See also NIAID (2004)45 .

The Institute of Medicine is part of the National Academy of Sciences. One of the purposes of the academy is to act as an independent reviewer of scientific issues. One could view it as the arbiter of scientific disputes of this nature, analogous to the way in which the US Supreme Court rules on matters of jurisprudence. In contrast to Farber or any of the AIDS denialists as well as the Associated Press journalist Farber refers to, the IOM extensively examined the documentation of HIVNET 012, including patient records. It concluded:

“Based on its review, the committee finds no reason to retract the publications or alter the conclusions of the HIVNET 012 study. The committee concludes that data and findings reported in Guay et al. (1999) and Jackson et al. (2003) are sound, presented in a balanced manner, and can be relied upon for scientific and policy-making purposes.”46

Short-course nevirapine has been tested in the South African Intrapartum Nevirapine Trial, a much bigger trial than HIVNET 012. Not a single life-threatening event due to nevirapine was found. The trial used double the dose of HIVNET 012 on mothers. It confirmed short-course nevirapine's efficacy too. 47 Short-course nevirapine has been added to an AZT regimen in a Thai trial and found to further reduce MTCT. The authors of this study state “No serious adverse effects were associated with nevirapine therapy.”48

Short-course nevirapine has been used extensively in operational settings, e.g. Ayouba et al. (2003) 49 .

From a safety perspective, not a single life-threatening event has been recorded due to short-course nevirapine. From an efficacy perspective, results have been mixed; some cohorts have done well, others less well than expected. There is no cohort however that has reported worse results than would be expected with placebo including the Ghent study referred to by Farber.

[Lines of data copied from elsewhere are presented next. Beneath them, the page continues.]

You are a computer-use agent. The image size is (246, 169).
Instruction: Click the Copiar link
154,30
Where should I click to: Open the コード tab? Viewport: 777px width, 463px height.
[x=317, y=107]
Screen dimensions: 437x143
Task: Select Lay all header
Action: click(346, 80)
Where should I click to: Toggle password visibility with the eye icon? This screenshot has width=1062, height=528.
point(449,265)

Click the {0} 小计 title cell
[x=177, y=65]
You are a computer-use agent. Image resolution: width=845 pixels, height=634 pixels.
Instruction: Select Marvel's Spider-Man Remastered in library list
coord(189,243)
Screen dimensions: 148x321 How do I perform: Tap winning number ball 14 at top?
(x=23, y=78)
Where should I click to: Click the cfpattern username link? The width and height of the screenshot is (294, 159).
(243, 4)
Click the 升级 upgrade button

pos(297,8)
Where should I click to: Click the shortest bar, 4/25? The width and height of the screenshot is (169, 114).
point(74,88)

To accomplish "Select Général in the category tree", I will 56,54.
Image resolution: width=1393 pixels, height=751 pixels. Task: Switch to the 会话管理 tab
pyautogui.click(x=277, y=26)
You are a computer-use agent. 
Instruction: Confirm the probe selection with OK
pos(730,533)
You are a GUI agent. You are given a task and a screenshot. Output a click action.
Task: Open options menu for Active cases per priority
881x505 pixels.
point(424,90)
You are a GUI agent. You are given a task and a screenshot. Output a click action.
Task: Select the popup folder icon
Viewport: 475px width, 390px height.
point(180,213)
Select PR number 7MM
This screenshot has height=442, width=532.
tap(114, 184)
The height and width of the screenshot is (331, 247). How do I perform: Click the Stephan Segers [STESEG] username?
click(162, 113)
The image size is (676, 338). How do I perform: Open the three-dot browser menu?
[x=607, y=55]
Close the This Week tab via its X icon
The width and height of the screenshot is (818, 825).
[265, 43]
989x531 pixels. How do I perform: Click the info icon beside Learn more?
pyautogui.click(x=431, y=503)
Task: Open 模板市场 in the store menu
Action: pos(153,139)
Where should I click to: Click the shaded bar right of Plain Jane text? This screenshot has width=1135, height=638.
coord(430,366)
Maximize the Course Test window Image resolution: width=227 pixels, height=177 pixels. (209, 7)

In the absence of any intervention, The rate of MTCT varies but is seldom less than 25% after a few months in a breast-feeding population50 , or even predominantly non breast-feeding populations51 .

In many cases in the developing world the benefit of ARVs for reducing MTCT at the time of delivery is undone by the later transmission of HIV through breast-milk. Resolving this additional mode of transmission is a complex scientific, operational and social undertaking. However, in wealthy countries, paediatric epidemics have been virtually eliminated through a combination of long-course ARV treatments, caesarian sections and formula-feeding. There are also success stories in the developing world, including the Cameroon study cited above, an MSF site in Cape Town, South Africa, a hospital in Johannesburg, South Africa (which found a 9% transmission rate in an operational setting, much lower than would be achieved with placebo) and the Ugandan site where HIVNET 012 was conducted.

The Gallo document admits that there were many adverse events in the nevirapine trial HIVNET 012, but claims that none were due to Nevirapine. Without a placebo this is impossible to determine. Instead of a placebo the trial researchers who have a vested interest in its success, get to decide whether an adverse event is drug related or not. Not surprisingly they determine that the vast majority or all adverse events are not due to the study drug.